Inside the Cajun Navy: How Volunteers are Training to Rescue Hurricane Victims | Freethink


[thunder crashing] If anybody’s gonna be
able to work with us, they have to be faster than the standard. This is not something you take on for fun. People are screaming for help. The Cajun Navy, a flotilla of volunteers from Louisiana. Just regular guys who say
they don’t wait for help, they are the help. [thunder cracking] The concept of civilian-led rescue is a paradigm shift for how rescues are gonna be conducted
from this point forward. [thunder booming] [distant boat engine whirring] [fast vehicles driving] Hey, Trey. I’m rolling on Basin Bridge right now, about to make that exit. The Cajun Navy is like
a loose conglomerate of people who came together when their neighbors needed help.
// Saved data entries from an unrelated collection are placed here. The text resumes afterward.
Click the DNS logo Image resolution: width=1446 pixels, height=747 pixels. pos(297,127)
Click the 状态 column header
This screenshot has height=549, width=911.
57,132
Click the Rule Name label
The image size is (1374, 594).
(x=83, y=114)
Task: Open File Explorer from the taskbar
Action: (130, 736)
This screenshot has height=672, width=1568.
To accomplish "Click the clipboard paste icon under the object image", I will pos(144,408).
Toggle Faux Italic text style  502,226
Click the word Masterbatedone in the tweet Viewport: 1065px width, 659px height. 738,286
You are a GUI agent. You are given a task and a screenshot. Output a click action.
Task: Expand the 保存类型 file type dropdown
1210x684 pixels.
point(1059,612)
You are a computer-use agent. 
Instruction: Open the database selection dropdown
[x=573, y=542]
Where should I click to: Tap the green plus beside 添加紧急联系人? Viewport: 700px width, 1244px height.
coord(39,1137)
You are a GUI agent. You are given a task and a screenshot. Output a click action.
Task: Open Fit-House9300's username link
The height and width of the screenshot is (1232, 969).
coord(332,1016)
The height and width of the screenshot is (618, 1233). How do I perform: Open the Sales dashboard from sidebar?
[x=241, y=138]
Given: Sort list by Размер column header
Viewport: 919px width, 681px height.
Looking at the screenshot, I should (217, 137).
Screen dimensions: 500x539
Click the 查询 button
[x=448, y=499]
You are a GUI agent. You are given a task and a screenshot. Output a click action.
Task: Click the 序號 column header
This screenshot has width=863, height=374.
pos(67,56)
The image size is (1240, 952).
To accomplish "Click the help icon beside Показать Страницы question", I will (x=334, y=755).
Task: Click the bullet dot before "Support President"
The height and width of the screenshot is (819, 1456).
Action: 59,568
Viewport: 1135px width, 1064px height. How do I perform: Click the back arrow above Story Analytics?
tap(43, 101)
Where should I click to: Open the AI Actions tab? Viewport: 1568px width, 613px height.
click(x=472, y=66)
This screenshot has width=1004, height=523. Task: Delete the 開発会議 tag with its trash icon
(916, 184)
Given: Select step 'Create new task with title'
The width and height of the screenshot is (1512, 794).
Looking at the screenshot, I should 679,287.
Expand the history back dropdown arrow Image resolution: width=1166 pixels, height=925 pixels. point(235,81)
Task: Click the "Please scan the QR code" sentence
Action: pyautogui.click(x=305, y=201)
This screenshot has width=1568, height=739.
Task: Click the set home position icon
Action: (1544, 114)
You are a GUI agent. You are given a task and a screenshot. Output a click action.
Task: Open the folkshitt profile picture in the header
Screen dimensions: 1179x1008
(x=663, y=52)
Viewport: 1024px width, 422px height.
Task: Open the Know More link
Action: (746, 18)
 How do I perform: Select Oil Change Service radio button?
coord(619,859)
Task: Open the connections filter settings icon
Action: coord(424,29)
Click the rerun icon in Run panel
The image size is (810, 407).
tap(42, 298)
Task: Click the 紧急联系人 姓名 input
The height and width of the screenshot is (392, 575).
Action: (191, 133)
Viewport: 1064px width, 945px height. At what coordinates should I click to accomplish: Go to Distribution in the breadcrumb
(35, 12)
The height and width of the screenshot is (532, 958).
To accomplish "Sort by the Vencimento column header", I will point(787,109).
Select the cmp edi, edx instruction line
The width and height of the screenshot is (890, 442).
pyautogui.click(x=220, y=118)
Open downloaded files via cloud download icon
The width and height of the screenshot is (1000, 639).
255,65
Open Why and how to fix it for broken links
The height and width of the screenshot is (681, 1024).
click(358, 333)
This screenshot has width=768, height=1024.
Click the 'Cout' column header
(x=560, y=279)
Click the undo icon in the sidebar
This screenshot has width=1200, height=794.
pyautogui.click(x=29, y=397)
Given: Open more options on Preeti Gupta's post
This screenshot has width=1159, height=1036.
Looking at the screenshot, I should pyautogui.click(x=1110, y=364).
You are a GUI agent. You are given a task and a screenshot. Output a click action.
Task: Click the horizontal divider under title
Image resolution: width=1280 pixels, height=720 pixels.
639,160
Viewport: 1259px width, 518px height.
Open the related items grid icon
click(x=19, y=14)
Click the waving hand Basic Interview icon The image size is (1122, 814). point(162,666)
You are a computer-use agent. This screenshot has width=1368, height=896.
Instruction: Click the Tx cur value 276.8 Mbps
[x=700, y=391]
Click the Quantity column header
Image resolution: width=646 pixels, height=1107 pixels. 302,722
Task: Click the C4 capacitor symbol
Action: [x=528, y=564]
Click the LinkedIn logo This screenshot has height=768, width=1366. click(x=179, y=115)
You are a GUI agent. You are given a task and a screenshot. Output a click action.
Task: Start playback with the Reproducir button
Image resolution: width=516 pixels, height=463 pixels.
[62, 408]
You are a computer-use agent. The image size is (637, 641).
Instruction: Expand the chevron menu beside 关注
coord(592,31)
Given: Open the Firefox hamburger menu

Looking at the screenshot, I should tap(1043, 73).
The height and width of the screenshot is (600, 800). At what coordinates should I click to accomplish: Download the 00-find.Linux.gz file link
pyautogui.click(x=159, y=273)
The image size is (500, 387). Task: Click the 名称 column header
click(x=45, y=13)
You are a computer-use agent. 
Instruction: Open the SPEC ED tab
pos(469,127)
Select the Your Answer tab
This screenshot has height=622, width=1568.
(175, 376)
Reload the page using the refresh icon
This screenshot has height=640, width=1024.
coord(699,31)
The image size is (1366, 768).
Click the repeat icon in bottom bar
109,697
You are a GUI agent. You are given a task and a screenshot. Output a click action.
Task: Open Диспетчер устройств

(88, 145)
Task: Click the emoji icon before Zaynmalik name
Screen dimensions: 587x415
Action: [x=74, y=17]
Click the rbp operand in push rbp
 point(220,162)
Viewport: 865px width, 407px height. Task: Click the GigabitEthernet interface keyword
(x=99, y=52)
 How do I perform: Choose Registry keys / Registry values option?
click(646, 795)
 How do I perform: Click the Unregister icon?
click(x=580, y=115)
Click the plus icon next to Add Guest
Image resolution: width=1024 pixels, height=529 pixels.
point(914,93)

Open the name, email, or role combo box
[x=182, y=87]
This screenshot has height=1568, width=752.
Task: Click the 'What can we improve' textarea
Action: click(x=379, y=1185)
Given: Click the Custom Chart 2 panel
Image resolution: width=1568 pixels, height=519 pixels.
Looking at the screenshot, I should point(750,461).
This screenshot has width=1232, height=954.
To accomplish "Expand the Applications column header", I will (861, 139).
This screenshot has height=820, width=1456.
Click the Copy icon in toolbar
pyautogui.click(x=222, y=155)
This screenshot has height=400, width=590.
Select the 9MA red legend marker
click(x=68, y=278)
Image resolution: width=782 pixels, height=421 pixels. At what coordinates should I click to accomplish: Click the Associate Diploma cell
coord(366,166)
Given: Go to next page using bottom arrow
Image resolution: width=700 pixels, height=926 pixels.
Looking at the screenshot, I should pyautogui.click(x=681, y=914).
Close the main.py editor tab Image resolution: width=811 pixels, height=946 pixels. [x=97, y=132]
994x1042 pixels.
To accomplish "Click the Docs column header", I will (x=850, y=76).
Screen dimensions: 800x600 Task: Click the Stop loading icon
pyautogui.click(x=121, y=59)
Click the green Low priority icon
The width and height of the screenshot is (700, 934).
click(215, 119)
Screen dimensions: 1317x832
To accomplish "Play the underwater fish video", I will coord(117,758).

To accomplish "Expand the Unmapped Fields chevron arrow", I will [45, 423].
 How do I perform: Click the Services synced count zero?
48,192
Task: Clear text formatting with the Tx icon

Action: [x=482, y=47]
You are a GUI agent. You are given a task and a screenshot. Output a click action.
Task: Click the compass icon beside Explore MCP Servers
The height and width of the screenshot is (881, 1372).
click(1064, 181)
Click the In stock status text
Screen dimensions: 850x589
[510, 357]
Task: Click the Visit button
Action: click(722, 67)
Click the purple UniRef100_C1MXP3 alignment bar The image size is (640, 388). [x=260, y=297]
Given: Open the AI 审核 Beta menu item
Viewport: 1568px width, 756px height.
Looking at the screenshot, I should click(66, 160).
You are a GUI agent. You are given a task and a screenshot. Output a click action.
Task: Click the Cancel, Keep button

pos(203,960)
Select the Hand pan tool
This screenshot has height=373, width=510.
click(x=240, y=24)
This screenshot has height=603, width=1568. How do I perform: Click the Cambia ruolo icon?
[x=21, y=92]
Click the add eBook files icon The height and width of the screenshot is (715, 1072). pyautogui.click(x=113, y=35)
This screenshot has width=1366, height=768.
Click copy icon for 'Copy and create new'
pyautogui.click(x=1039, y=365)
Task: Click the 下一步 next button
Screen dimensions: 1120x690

Hurricane Katrina is essentially where the Cajun Navy started. Right now, we’re headed
to the Atchafalaya Basin for tomorrow’s search and rescue games. One of the things that
gets misconstrued the most is that everybody out there
doing Cajun Navy stuff are just a bunch of
cowboys from Cajun country, don’t know what they’re doing. They don’t realize that
we’re training ourselves to be first responders to
a FEMA standard at least. Which is the internationally
accepted standard. [somber violin music] I’m Leo. Papa Leo is my nickname, I’m one of the older ones in the group. And now that I’m retired, this is my way of giving back, you know? Alright, talk to you later. This is training, this is familiarization for the upcoming hurricane season. The bad news is we’re hearing
2018 may be a bad year. The idea for SAR games
was kind of organic. Like we needed to find
a way to go practice. So we set up a mock rescue scenario. With 600 rescues that
need to be conducted, we indicated this by taking little flags and we just tied ’em off to a tree that’s within arm’s reach. PAPA LEO: Wow, this guy did a good job of hiding right here. What we’re relying on is a lot of tech. So when the boaters arrive, what they have to do is
get onto Zello and Glympse, that’s how we’re gonna talk to them and visually track them, real-time. Dispatchers, they’re
gonna get all the rescues that need to happen and dispatch from the
Zello app that we use. The other thing that we’re
focusing on is Glympse so we can see them and they can see us. So we can do real-time tracking. We’re exposing everybody
to that whole concept and getting people trained and ready for when something happens again. [twangy banjo music] This is our inaugural event, we’ve never done one of these before. And there’s a lot of eyes on us. It’s all about being
there for our neighbors, whether it be here in
Louisiana or in Texas or wherever it is, we’re
there when they need us. Each plot of flags… Okay, each flag represents
a person in that house. Four flags per boat, per run. Like don’t fit more people in your boat. There’s a big difference
between people and flags but this is still excellent training for how to recover people
from that location. Ladies and gentlemen at the siren we’re gonna start the
Cajun Navy Summer Games. Three! Two! One! [sirens blaring] It’s alright, good luck, y’all! What is this all about? Civilians can make a difference,
they can do something and accomplish amazing things
when they work together. A flag! It’s a flag, oh my God, oh my God! So you have two F-14 flags, correct? Woo! We’re making it up as we go. This hasn’t been done before. We’re striking out in our own way to find the right way to go about this. People find strengths
they never knew they had. Go on straight ahead, Gord. Why does it exist? Because you don’t sit around and wait for somebody to come
take care of a problem that you have in your front yard. The government’s gonna do what they do, but we can still do what we do and make a huge difference. The heart of it is that you have to rely on your neighbor. Teamwork makes the dream work. Two golden eggs in this match. How do you make a mark on this world, to contribute to society as a whole? To know that I’m a part of something that’s gonna be a shining
example of what Cajun is, that’s a driving factor. To see a legacy established
by a group of nobodies. Team number 10, team 10. You are the winner of the grand prize. Thank you all again very
much for participating. We all made a lot of progress today. And we all had a good time. Thank you all very much, good job. Alright, take care. Bring it in. [audience applauding] The need is there. We’re not trying to be superhuman. We’re just ordinary people. There’s people’s lives whose
lives we can greatly impact and whose lives we can save. That makes a difference. [serene music]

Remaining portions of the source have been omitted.